▶ YOUR TASK: For each entry below, output it exactly as it stands.

▶ DATA EXCERPTS:
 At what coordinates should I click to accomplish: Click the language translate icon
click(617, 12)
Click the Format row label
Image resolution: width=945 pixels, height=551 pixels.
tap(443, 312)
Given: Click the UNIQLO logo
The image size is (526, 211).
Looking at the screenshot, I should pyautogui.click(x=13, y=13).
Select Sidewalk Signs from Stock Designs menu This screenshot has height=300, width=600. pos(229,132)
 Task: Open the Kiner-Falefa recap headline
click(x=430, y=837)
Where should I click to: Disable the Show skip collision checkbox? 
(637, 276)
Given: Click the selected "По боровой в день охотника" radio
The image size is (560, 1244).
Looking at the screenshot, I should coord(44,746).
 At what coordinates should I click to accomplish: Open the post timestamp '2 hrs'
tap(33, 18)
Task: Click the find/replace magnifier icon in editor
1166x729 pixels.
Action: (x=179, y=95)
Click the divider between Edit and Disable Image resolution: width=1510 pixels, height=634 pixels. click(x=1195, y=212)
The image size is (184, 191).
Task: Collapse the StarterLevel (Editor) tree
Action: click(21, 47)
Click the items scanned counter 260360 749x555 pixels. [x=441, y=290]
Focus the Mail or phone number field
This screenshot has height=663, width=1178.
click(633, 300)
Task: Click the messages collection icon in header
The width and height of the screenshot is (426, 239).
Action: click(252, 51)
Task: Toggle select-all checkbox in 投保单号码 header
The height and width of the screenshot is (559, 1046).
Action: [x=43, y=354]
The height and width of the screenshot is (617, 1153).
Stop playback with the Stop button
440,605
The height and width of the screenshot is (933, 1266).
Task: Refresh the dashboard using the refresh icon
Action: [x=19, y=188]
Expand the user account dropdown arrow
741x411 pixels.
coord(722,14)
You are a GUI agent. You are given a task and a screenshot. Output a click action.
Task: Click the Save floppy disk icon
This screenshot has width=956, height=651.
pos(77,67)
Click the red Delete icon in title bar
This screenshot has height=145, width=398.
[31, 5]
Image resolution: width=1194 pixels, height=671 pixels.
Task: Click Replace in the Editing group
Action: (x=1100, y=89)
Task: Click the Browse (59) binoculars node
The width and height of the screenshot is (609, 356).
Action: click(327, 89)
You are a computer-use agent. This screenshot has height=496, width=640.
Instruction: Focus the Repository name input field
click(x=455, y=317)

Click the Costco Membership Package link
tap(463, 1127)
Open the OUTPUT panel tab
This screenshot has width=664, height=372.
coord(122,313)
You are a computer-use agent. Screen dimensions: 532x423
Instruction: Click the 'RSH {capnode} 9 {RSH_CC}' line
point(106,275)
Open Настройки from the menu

▶ EXERCISE OUTPUT:
 At what coordinates should I click to accomplish: Click the language translate icon
click(617, 12)
Click the Format row label
Image resolution: width=945 pixels, height=551 pixels.
tap(443, 312)
Given: Click the UNIQLO logo
The image size is (526, 211).
Looking at the screenshot, I should pyautogui.click(x=13, y=13).
Select Sidewalk Signs from Stock Designs menu This screenshot has height=300, width=600. pos(229,132)
 Task: Open the Kiner-Falefa recap headline
click(x=430, y=837)
Where should I click to: Disable the Show skip collision checkbox? 
(637, 276)
Given: Click the selected "По боровой в день охотника" radio
The image size is (560, 1244).
Looking at the screenshot, I should coord(44,746).
 At what coordinates should I click to accomplish: Open the post timestamp '2 hrs'
tap(33, 18)
Task: Click the find/replace magnifier icon in editor
1166x729 pixels.
Action: (x=179, y=95)
Click the divider between Edit and Disable Image resolution: width=1510 pixels, height=634 pixels. click(x=1195, y=212)
The image size is (184, 191).
Task: Collapse the StarterLevel (Editor) tree
Action: click(21, 47)
Click the items scanned counter 260360 749x555 pixels. [x=441, y=290]
Focus the Mail or phone number field
This screenshot has height=663, width=1178.
click(633, 300)
Task: Click the messages collection icon in header
The width and height of the screenshot is (426, 239).
Action: click(252, 51)
Task: Toggle select-all checkbox in 投保单号码 header
The height and width of the screenshot is (559, 1046).
Action: [x=43, y=354]
The height and width of the screenshot is (617, 1153).
Stop playback with the Stop button
440,605
The height and width of the screenshot is (933, 1266).
Task: Refresh the dashboard using the refresh icon
Action: [x=19, y=188]
Expand the user account dropdown arrow
741x411 pixels.
coord(722,14)
You are a GUI agent. You are given a task and a screenshot. Output a click action.
Task: Click the Save floppy disk icon
This screenshot has width=956, height=651.
pos(77,67)
Click the red Delete icon in title bar
This screenshot has height=145, width=398.
[31, 5]
Image resolution: width=1194 pixels, height=671 pixels.
Task: Click Replace in the Editing group
Action: (x=1100, y=89)
Task: Click the Browse (59) binoculars node
The width and height of the screenshot is (609, 356).
Action: click(327, 89)
You are a computer-use agent. This screenshot has height=496, width=640.
Instruction: Focus the Repository name input field
click(x=455, y=317)

Click the Costco Membership Package link
tap(463, 1127)
Open the OUTPUT panel tab
This screenshot has width=664, height=372.
coord(122,313)
You are a computer-use agent. Screen dimensions: 532x423
Instruction: Click the 'RSH {capnode} 9 {RSH_CC}' line
point(106,275)
Open Настройки from the menu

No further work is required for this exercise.